# [Aim]
Pull out every entry below and copy each line word for word, with no changes.

══ The records ══

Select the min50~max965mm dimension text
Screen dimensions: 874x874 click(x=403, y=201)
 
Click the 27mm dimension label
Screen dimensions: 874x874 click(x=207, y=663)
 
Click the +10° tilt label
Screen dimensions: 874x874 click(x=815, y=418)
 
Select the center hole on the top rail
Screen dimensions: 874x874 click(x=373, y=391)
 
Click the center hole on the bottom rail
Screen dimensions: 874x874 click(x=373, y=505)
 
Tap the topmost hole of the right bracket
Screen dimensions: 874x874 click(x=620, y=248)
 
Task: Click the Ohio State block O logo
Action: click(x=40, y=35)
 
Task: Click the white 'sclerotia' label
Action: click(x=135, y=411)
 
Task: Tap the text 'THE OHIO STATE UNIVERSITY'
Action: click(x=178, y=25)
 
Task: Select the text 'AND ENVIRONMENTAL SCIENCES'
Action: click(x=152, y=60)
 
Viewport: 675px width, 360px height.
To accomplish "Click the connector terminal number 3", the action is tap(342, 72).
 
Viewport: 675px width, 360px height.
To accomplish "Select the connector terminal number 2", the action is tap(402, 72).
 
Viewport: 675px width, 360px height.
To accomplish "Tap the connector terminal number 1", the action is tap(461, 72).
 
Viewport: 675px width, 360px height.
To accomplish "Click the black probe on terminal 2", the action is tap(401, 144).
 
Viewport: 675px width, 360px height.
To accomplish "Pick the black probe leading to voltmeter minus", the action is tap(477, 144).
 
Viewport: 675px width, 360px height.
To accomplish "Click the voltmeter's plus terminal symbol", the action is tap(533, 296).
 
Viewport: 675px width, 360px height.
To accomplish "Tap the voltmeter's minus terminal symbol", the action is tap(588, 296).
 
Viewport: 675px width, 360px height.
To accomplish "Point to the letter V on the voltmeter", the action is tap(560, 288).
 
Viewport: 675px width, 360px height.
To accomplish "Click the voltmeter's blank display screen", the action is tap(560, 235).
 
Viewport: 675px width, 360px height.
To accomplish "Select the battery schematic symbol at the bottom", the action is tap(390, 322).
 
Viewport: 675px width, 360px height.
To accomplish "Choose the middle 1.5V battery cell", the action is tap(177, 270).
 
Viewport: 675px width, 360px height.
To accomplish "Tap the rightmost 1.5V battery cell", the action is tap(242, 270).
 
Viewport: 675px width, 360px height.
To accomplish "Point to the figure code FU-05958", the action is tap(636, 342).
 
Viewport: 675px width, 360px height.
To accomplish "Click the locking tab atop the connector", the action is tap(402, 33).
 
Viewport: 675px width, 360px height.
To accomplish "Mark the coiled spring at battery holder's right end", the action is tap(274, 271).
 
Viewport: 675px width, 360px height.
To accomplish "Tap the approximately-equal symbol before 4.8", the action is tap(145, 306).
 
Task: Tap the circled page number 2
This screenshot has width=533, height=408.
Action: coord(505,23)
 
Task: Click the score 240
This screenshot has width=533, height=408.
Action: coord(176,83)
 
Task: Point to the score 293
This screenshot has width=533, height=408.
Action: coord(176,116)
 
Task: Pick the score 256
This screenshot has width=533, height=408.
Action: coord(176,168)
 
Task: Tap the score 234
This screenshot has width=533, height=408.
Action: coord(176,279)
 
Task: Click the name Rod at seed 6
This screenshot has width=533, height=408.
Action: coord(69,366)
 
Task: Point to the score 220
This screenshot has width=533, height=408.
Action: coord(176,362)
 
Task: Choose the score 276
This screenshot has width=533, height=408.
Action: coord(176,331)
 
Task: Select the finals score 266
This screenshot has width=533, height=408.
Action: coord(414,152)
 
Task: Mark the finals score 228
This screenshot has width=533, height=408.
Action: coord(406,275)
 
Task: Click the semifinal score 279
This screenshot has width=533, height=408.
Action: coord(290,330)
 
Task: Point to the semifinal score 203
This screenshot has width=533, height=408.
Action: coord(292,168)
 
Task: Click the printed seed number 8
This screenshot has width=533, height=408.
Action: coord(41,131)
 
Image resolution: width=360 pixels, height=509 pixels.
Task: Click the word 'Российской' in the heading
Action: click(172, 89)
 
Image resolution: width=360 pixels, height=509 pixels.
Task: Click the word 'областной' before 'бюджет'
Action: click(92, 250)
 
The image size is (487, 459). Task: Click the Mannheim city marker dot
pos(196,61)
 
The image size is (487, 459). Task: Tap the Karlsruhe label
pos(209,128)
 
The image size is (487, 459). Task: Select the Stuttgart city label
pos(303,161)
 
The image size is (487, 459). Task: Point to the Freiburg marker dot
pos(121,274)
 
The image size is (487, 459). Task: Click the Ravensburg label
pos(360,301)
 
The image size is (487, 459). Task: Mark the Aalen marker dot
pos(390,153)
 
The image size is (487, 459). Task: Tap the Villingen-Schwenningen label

═══

# [Response below]
Select the min50~max965mm dimension text
Screen dimensions: 874x874 click(x=403, y=201)
 
Click the 27mm dimension label
Screen dimensions: 874x874 click(x=207, y=663)
 
Click the +10° tilt label
Screen dimensions: 874x874 click(x=815, y=418)
 
Select the center hole on the top rail
Screen dimensions: 874x874 click(x=373, y=391)
 
Click the center hole on the bottom rail
Screen dimensions: 874x874 click(x=373, y=505)
 
Tap the topmost hole of the right bracket
Screen dimensions: 874x874 click(x=620, y=248)
 
Task: Click the Ohio State block O logo
Action: click(x=40, y=35)
 
Task: Click the white 'sclerotia' label
Action: click(x=135, y=411)
 
Task: Tap the text 'THE OHIO STATE UNIVERSITY'
Action: click(x=178, y=25)
 
Task: Select the text 'AND ENVIRONMENTAL SCIENCES'
Action: click(x=152, y=60)
 
Viewport: 675px width, 360px height.
To accomplish "Click the connector terminal number 3", the action is tap(342, 72).
 
Viewport: 675px width, 360px height.
To accomplish "Select the connector terminal number 2", the action is tap(402, 72).
 
Viewport: 675px width, 360px height.
To accomplish "Tap the connector terminal number 1", the action is tap(461, 72).
 
Viewport: 675px width, 360px height.
To accomplish "Click the black probe on terminal 2", the action is tap(401, 144).
 
Viewport: 675px width, 360px height.
To accomplish "Pick the black probe leading to voltmeter minus", the action is tap(477, 144).
 
Viewport: 675px width, 360px height.
To accomplish "Click the voltmeter's plus terminal symbol", the action is tap(533, 296).
 
Viewport: 675px width, 360px height.
To accomplish "Tap the voltmeter's minus terminal symbol", the action is tap(588, 296).
 
Viewport: 675px width, 360px height.
To accomplish "Point to the letter V on the voltmeter", the action is tap(560, 288).
 
Viewport: 675px width, 360px height.
To accomplish "Click the voltmeter's blank display screen", the action is tap(560, 235).
 
Viewport: 675px width, 360px height.
To accomplish "Select the battery schematic symbol at the bottom", the action is tap(390, 322).
 
Viewport: 675px width, 360px height.
To accomplish "Choose the middle 1.5V battery cell", the action is tap(177, 270).
 
Viewport: 675px width, 360px height.
To accomplish "Tap the rightmost 1.5V battery cell", the action is tap(242, 270).
 
Viewport: 675px width, 360px height.
To accomplish "Point to the figure code FU-05958", the action is tap(636, 342).
 
Viewport: 675px width, 360px height.
To accomplish "Click the locking tab atop the connector", the action is tap(402, 33).
 
Viewport: 675px width, 360px height.
To accomplish "Mark the coiled spring at battery holder's right end", the action is tap(274, 271).
 
Viewport: 675px width, 360px height.
To accomplish "Tap the approximately-equal symbol before 4.8", the action is tap(145, 306).
 
Task: Tap the circled page number 2
This screenshot has width=533, height=408.
Action: coord(505,23)
 
Task: Click the score 240
This screenshot has width=533, height=408.
Action: coord(176,83)
 
Task: Point to the score 293
This screenshot has width=533, height=408.
Action: coord(176,116)
 
Task: Pick the score 256
This screenshot has width=533, height=408.
Action: coord(176,168)
 
Task: Tap the score 234
This screenshot has width=533, height=408.
Action: coord(176,279)
 
Task: Click the name Rod at seed 6
This screenshot has width=533, height=408.
Action: coord(69,366)
 
Task: Point to the score 220
This screenshot has width=533, height=408.
Action: coord(176,362)
 
Task: Choose the score 276
This screenshot has width=533, height=408.
Action: coord(176,331)
 
Task: Select the finals score 266
This screenshot has width=533, height=408.
Action: coord(414,152)
 
Task: Mark the finals score 228
This screenshot has width=533, height=408.
Action: coord(406,275)
 
Task: Click the semifinal score 279
This screenshot has width=533, height=408.
Action: coord(290,330)
 
Task: Point to the semifinal score 203
This screenshot has width=533, height=408.
Action: coord(292,168)
 
Task: Click the printed seed number 8
This screenshot has width=533, height=408.
Action: coord(41,131)
 
Image resolution: width=360 pixels, height=509 pixels.
Task: Click the word 'Российской' in the heading
Action: click(172, 89)
 
Image resolution: width=360 pixels, height=509 pixels.
Task: Click the word 'областной' before 'бюджет'
Action: click(92, 250)
 
The image size is (487, 459). Task: Click the Mannheim city marker dot
pos(196,61)
 
The image size is (487, 459). Task: Tap the Karlsruhe label
pos(209,128)
 
The image size is (487, 459). Task: Select the Stuttgart city label
pos(303,161)
 
The image size is (487, 459). Task: Point to the Freiburg marker dot
pos(121,274)
 
The image size is (487, 459). Task: Click the Ravensburg label
pos(360,301)
 
The image size is (487, 459). Task: Mark the Aalen marker dot
pos(390,153)
 
The image size is (487, 459). Task: Tap the Villingen-Schwenningen label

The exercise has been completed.